In 1839 Anna and Andrew decided to become squatters in New South Wales. Andrew had sold his commission and they hoped to retire on their success but by 1845 they were moving to a new location and the marriage was no longer happy. In 1849 she left her husband to care for her niece and nephew in Hobart after their mother died. She became their carer and returned with them to England. her brother remarried and no longer needed her as a foster mother in England. She had no purpose until she heard that her husband had become rich and he had committed suicide.

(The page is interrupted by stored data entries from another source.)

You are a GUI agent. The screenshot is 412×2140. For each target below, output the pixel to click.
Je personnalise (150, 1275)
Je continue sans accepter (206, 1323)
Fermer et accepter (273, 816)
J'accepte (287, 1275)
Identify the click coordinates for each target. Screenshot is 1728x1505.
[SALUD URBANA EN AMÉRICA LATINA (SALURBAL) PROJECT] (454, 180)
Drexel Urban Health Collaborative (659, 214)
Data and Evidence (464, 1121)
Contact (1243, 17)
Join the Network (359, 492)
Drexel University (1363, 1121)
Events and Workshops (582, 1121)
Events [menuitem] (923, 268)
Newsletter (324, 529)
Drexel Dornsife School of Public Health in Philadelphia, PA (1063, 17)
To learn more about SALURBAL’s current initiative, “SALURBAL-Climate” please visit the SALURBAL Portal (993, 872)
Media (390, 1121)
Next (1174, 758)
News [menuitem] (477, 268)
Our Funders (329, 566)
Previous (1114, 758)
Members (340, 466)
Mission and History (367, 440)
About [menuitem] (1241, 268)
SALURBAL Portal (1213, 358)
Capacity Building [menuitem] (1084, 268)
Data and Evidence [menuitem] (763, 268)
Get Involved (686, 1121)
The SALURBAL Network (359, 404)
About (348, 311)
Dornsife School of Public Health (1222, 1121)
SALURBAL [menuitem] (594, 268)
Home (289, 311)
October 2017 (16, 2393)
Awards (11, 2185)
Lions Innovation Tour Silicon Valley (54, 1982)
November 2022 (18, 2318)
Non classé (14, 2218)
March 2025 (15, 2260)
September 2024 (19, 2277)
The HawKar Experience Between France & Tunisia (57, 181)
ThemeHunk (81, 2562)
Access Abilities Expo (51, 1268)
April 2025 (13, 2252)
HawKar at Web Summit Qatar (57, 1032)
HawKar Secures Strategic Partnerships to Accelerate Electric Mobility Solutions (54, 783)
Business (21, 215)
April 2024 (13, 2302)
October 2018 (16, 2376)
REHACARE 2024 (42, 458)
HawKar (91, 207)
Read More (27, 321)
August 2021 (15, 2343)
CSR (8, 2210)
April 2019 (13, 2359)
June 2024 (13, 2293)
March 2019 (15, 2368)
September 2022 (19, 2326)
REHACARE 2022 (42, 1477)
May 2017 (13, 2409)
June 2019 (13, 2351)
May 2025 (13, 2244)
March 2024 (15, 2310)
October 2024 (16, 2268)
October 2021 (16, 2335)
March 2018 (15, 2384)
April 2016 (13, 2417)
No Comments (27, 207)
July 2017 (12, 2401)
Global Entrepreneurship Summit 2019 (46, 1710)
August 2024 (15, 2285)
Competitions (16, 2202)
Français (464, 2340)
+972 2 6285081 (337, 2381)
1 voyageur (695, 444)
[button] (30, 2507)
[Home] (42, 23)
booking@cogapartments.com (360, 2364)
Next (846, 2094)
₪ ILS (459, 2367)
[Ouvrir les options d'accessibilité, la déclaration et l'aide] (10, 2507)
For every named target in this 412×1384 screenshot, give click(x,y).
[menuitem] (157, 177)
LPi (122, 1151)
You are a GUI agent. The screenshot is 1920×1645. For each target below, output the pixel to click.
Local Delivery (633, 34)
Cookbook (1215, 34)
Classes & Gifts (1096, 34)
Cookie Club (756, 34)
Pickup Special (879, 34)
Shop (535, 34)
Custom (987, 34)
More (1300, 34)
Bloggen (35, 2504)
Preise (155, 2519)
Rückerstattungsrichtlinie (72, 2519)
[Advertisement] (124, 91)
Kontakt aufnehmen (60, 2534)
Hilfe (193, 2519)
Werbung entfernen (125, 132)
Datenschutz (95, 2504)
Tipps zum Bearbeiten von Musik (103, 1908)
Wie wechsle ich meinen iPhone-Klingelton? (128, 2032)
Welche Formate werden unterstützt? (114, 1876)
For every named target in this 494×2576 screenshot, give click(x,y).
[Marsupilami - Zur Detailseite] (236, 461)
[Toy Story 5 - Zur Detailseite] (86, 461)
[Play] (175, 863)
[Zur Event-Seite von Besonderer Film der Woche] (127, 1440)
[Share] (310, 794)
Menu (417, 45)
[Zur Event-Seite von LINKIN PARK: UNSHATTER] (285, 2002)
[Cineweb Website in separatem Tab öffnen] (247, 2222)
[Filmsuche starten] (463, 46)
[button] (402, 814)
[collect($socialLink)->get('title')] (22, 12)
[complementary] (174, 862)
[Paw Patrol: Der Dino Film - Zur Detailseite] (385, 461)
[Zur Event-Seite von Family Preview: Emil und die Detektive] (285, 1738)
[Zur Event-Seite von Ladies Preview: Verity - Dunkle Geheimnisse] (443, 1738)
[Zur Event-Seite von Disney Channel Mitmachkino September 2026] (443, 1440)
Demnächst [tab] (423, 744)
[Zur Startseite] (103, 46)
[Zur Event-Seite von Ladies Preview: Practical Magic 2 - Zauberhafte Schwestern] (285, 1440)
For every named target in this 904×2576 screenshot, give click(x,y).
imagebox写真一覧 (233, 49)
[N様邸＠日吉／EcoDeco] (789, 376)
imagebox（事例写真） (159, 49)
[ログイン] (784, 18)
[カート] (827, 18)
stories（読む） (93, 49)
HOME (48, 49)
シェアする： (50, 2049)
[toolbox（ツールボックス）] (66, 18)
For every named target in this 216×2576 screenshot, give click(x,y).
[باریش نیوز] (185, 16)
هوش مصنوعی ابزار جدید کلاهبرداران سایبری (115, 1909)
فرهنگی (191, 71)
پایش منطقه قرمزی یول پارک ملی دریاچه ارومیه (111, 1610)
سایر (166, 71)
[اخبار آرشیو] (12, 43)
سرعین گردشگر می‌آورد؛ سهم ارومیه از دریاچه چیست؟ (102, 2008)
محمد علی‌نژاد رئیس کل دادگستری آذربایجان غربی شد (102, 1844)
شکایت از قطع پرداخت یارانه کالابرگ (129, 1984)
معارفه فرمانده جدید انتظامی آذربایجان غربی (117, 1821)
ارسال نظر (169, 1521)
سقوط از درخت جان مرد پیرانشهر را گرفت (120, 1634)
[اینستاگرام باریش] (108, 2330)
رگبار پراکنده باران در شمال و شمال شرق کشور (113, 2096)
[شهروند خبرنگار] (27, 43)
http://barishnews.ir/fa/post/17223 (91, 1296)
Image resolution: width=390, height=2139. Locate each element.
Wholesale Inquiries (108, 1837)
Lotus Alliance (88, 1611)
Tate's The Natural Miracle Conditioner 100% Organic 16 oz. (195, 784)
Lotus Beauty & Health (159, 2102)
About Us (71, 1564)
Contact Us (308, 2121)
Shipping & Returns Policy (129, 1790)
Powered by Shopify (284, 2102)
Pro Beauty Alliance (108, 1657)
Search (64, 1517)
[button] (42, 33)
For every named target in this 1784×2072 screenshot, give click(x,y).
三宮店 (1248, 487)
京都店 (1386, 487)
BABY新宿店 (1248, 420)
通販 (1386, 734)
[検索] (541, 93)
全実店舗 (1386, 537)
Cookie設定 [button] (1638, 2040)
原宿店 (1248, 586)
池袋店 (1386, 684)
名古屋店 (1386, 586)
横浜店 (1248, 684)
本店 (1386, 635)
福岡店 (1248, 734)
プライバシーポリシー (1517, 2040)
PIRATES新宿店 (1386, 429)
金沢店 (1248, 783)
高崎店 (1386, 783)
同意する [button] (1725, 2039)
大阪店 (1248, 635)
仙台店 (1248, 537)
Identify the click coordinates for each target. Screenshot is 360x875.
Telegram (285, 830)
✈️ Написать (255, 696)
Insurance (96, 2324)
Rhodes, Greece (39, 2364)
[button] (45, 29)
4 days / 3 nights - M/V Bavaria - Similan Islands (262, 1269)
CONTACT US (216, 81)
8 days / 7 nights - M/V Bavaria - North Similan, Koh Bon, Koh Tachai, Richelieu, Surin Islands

She returned to Australia in 1857 and met a young man named Richard Dawbin on board. They married on 1 September after she had sold what had been her husband's property. They bought a cattle station and Anna recorded her husband's failings. They were bankrupt by 1861 and she was left in Australia whilst her husband returned to England. She had male friends until 5 April 1865 when she sailed back on the Nimrod. She was reunited with her husband in Somerset. Her diary goes blank for a while. They returned to Australia where Dawbin failed to manage a salmon breeding station.

She published her earlier diaries as Memories of the Past in 1876 anonymously. However it is noted that these are edited decades later and lack the immediacy of the contemporary diaries.

==Death==
Dawbin died in Melbourne in 1905. The 845,000 words that survived from her diaries were published as her diary in 1992.